Recently, my daughter, who is on the varsity tennis team at school, told us a story at dinner. We were discussing two of the boys on the guys’ team. Let’s call them X and Y. Both are the same age, both were new to tennis last year, and as you’d expect, they were ranked low on the team. Only the top 6 players get to play official matches. X, who was slightly better, was ranked #6. Y was #7.
My daughter said that X never worked hard at tennis: he didn’t like running, ditched practice at least once (this year) because it was “crap”, and barely made it on time to his match for sectionals. In contrast Y worked hard.
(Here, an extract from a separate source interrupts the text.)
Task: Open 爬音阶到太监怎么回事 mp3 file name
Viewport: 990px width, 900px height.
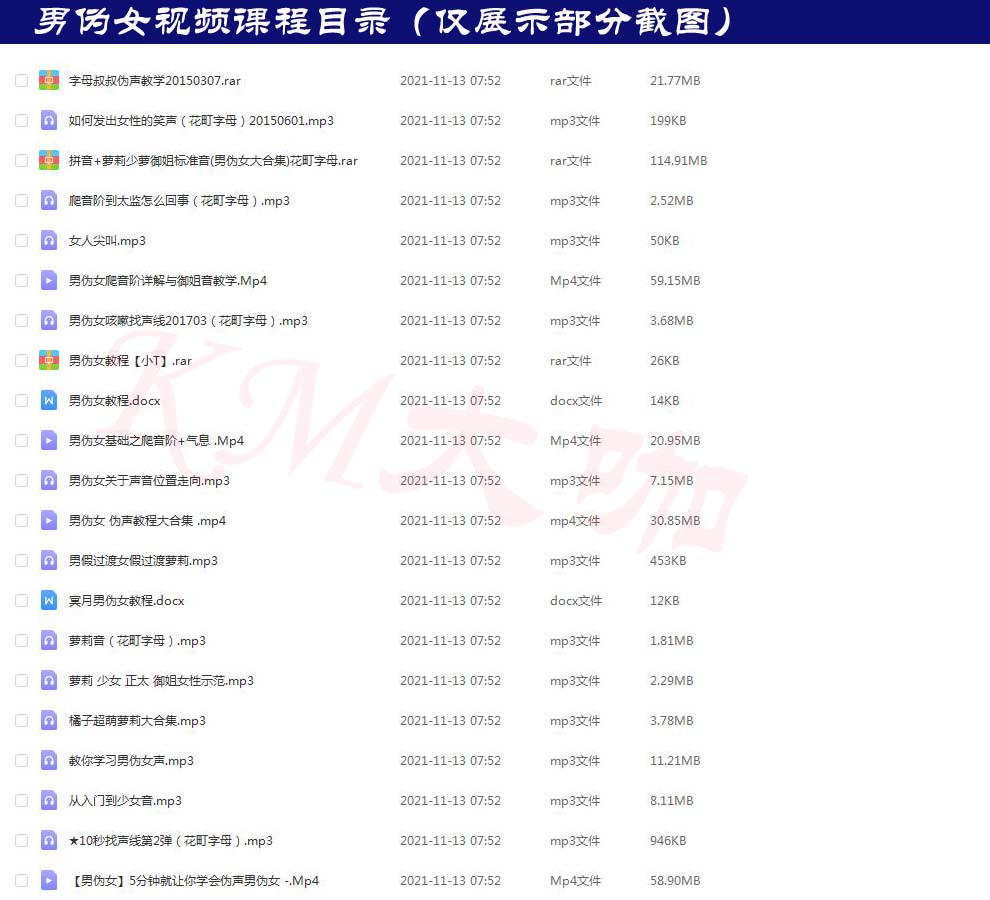Action: [179, 200]
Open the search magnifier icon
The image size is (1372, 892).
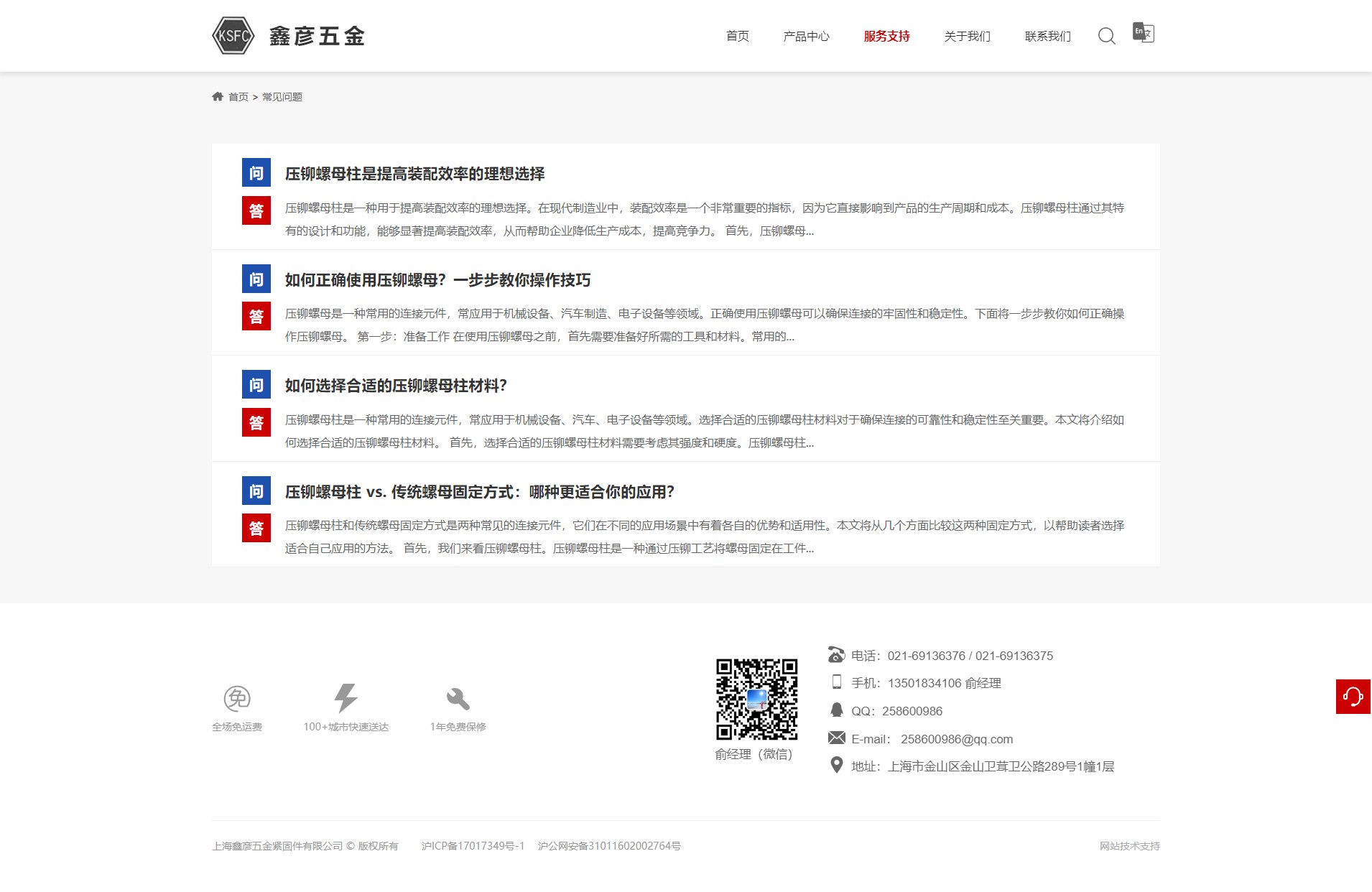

He took lessons outside of practice; he got better. (His balls still go over the fence, yeah, but not as much as before!) But X has a fixed mindset.
“He takes for granted that he will always be seeded higher than Y.”
-my 13-year-old daughter’s complaint
My daughter and another tennis friend urged Y to challenge X to a match in hopes that Y could be moved up a seed. Alas, the match was cut short. But my daughter maintains that Y could’ve beaten X. As Y took lessons all summer, I imagine that he will.
People become better at things through deliberate practice. That’s not just any old practice: hitting the ball over and over without improvement, for example. It involves intense, often painful, practice that works on a particular component that is just a bit beyond their ability (call it a stretch goal), gets feedback, and seeks to improve with each repetition. Recognizing and applying this are key to having a “growth mindset.”
So perseverance is a huge part of this grit equation. But so is passion.
We don’t necessarily recognize our passion when we first encounter it. There’s spark: hey, that looks interesting. Then comes practice. And more practice. After a while, we seek to do this thing not just for ourselves but because we see how it benefits others. And then, finally, we find hope that these efforts can make us stronger. That when we fail, we can get back up. (We often need help with getting back up.) That out of those failures–the missed shots, the rejection letters, the setbacks–can come success.
There’s so much more in this book: about helping others develop grit, for example, and developing it within ourselves.
As for myself, I’ve decided to apply the principles of Grit to my own writing. I’ve often told myself that I’m a lousy blogger: too inconsistent in posting, too interested in writing fiction to bother with non, too focused on maintaining momentum in novel drafts to hit pause and type up anything of substance. Besides: my depression! my fatigue! my mania! I’m not a great blogger.
Fine. I’m not a great blogger yet. But I can improve. There is a definite skills set in successful blogging, just as there is in fiction writing, non-fiction writing, poetry. I have to learn, and that means deliberate practice: a clearly defined stretch goal (look at what skills I lack); full concentration & effort (no peeking at Pinterest!); getting informative feedback (listening to the advice of more successful writers); repetition with reflection and refinement (do it again, only better).
How about you? Have you read Grit? What things have you persevered at and improved in your own life? What skills would you like to develop?
And, hey, if you’ve been reading this blog for a while, what blogging skills can I improve? I love–okay, need more than love–feedback.